The Joint Commission’s recent patient safety goals (
32) recommend suicide risk screening in all health care settings. Patients, however, require follow-up connection to evidence-based services to bend the curve on increasing suicide rates. The Zero Suicide initiative provides a range of evidence-based approaches that are specific to addressing suicide and can be implemented in a variety of settings (
33). Integrated systems can leverage the continuum of Zero Suicide elements, with screening, transition across care settings, and treatment approaches, such as dialectical behavior therapy and collaborative assessment and management of suicidality (
34). Specialty care, primary care, and EDs—settings that may have less capacity for comprehensive service packages—can utilize Zero Suicide strategies that are effective and less resource intensive, such as safety planning (
35), caring contacts (
36), and reduction of lethal means (
37).
Given the strong association of mental disorders with suicide death, it is important to recognize the lack of such diagnoses among half of the suicide decedents. Although suicide can be the result of acute stressors that are not precipitated by a psychiatric diagnosis, many of these young people may have had unrecognized conditions that increased suicide risk. Among suicide decedents, those without a documented mental health condition were more likely to be male, mirroring population-level data (
38); however, suicide decedents without a mental health condition were similar to those with a mental health condition on other demographic factors. The rise in persistent feelings of sadness and hopelessness among young people (
39) necessitates identification of mental health difficulties in all care pathways, such that youths can receive appropriate services before they make a suicide attempt. Many of the mental health conditions linked to increased suicide risk have associated screening instruments that are brief (
40,
41) and may be easily implemented across settings.
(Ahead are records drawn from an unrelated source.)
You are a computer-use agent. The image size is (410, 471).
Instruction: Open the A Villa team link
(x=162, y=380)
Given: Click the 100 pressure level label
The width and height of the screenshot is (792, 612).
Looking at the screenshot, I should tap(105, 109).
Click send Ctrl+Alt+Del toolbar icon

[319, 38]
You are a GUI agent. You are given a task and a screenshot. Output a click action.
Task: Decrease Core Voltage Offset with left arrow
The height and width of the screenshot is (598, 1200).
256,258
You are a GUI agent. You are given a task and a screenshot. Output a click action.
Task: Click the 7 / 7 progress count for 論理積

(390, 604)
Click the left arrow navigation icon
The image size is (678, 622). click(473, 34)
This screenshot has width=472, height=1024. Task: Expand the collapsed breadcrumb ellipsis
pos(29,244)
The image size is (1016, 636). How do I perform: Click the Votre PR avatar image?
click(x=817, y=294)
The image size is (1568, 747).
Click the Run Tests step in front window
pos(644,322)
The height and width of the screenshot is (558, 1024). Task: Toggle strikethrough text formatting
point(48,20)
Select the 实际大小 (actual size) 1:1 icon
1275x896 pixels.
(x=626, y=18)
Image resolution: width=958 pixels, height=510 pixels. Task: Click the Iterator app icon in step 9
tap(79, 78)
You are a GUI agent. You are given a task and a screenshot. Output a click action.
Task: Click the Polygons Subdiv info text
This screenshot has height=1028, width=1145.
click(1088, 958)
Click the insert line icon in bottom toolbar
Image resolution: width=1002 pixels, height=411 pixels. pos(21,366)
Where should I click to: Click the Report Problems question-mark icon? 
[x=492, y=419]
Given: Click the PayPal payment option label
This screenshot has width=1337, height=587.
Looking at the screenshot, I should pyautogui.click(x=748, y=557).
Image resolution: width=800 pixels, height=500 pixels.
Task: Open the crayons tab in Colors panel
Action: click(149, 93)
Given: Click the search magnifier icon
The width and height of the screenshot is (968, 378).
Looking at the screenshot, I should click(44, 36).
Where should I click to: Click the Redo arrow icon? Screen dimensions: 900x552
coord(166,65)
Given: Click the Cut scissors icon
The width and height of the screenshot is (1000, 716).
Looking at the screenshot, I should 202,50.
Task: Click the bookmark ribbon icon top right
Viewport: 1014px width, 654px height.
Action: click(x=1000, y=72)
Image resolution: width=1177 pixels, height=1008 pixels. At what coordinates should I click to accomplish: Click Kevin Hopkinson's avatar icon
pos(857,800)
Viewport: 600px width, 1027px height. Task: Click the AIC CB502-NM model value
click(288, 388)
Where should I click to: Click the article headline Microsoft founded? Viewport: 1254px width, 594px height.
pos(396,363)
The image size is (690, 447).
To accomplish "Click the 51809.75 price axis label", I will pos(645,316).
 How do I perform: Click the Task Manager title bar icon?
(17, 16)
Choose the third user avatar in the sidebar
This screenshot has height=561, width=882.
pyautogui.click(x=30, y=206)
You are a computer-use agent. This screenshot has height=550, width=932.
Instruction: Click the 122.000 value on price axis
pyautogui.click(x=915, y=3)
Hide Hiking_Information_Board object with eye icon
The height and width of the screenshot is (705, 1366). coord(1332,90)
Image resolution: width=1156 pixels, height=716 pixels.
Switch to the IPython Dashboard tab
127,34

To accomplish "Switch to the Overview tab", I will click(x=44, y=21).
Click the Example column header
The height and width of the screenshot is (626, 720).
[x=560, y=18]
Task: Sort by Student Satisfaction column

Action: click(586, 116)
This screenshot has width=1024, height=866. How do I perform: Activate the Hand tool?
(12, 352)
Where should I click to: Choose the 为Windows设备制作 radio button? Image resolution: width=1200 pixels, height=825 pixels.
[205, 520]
Although these findings move the field forward by providing information on health care visits and diagnoses in a large and geographically diverse sample of young people, we note some limitations. The EHR data available for this study did not include information on race and ethnicity. Given the recent escalation of suicidal ideation, suicide attempt, and death among African American youths and youths from other racial and ethnic minority groups (
42,
43), examination of subgroup patterns is essential. We did not have information about this sample on gender identity or sexual orientation, which are factors associated with suicide risk (
44). Indeed, more recent work by our group has highlighted the association between suicide attempts and transgender and gender-diverse individuals (
45). We did not have adequate representation of young people who were uninsured or on Medicaid, compared with their prevalence in national samples; these individuals may have different patterns of health diagnoses and care utilization, compared with those in this study. Although our sample was diverse in many ways, our results may not generalize to other states or to populations with other insurance types. The age range included in our study was broad and may represent different biological, social, or medical risk factors for suicide; however, this range is of practical importance given the eligible age range for several national youth suicide prevention efforts. Funding for this study ended before recent increases in suicide-related behaviors among youths (
39,
46), which are of critical concern. Finally, we did not have information on previous suicide attempts or trauma, known risk factors for future suicide-related behavior.